**Aim of the task:**
Across the following data, state how many lines include the word "computer". Provide the number alone.

[Records from a collection]
------------------------
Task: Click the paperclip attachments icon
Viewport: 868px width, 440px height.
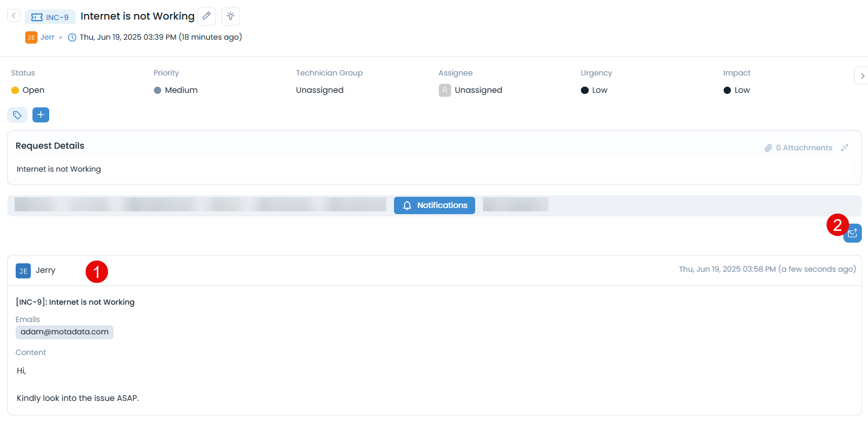Action: tap(768, 148)
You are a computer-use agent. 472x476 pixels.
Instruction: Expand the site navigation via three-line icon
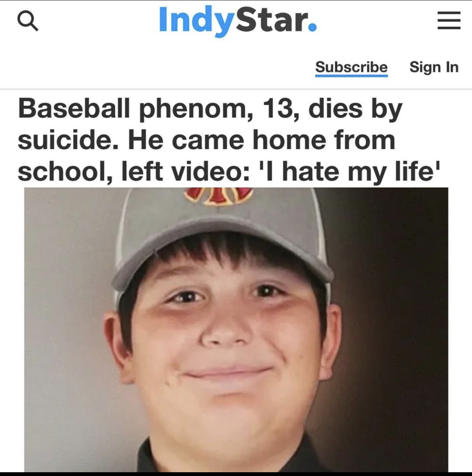tap(449, 20)
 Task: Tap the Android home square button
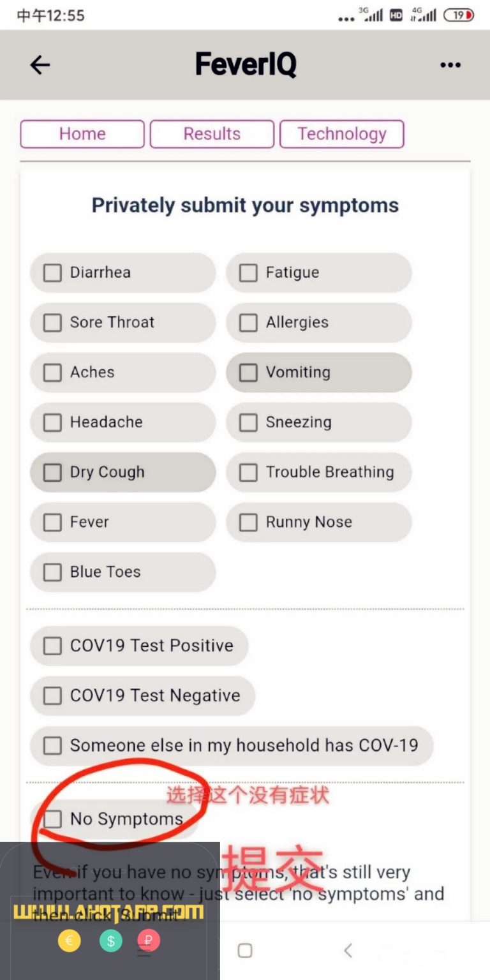pyautogui.click(x=245, y=951)
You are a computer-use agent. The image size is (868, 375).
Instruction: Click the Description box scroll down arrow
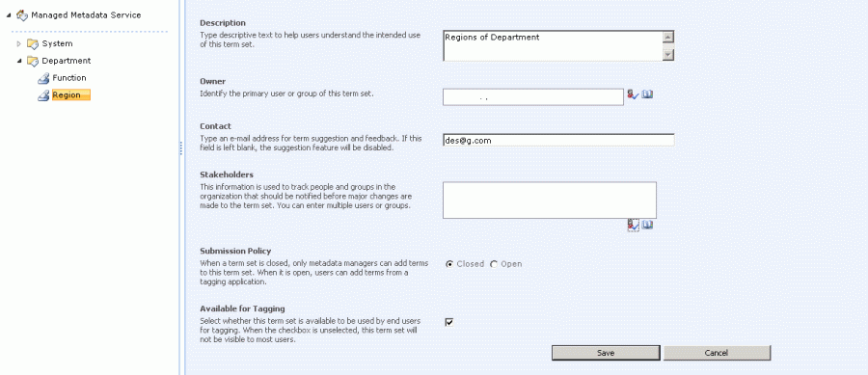click(x=668, y=54)
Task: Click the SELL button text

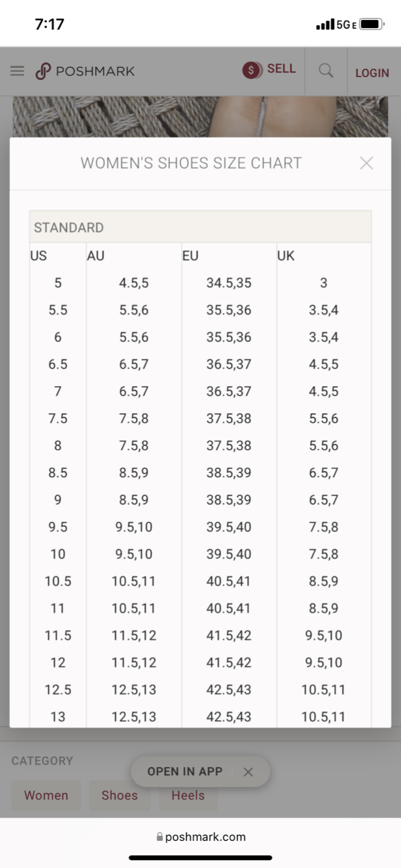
------------------------
**Answer to the exercise:**
2